WHAT YOU NEED TO DO => Repeat each record exactly as written, and drop any images.

------------------------------------

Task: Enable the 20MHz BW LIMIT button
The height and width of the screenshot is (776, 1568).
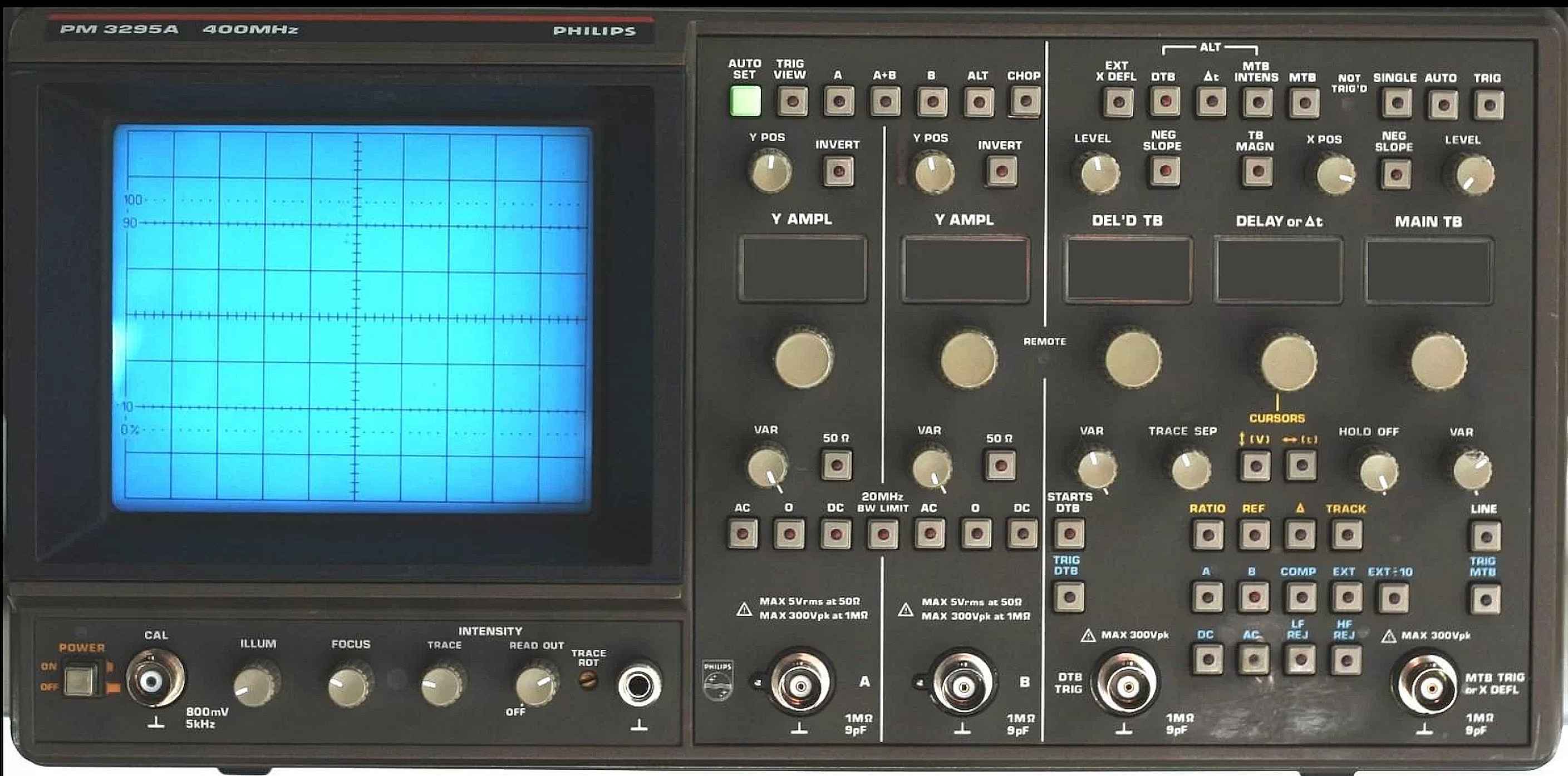Action: [x=883, y=535]
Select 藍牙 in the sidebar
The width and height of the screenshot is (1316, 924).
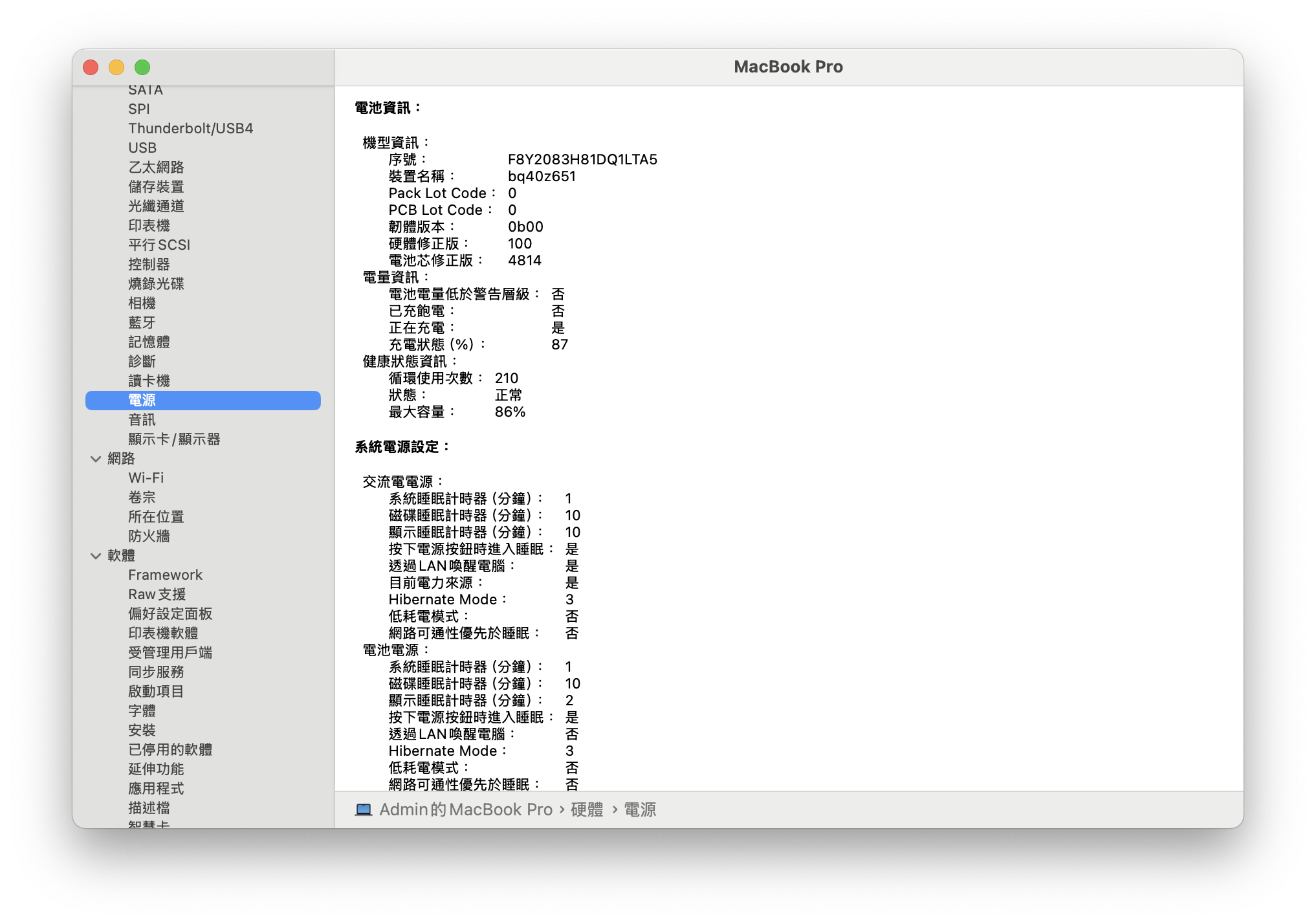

------------------------------------

RESULT OF THIS EXERCISE =>
Task: Enable the 20MHz BW LIMIT button
The height and width of the screenshot is (776, 1568).
Action: [x=883, y=535]
Select 藍牙 in the sidebar
The width and height of the screenshot is (1316, 924).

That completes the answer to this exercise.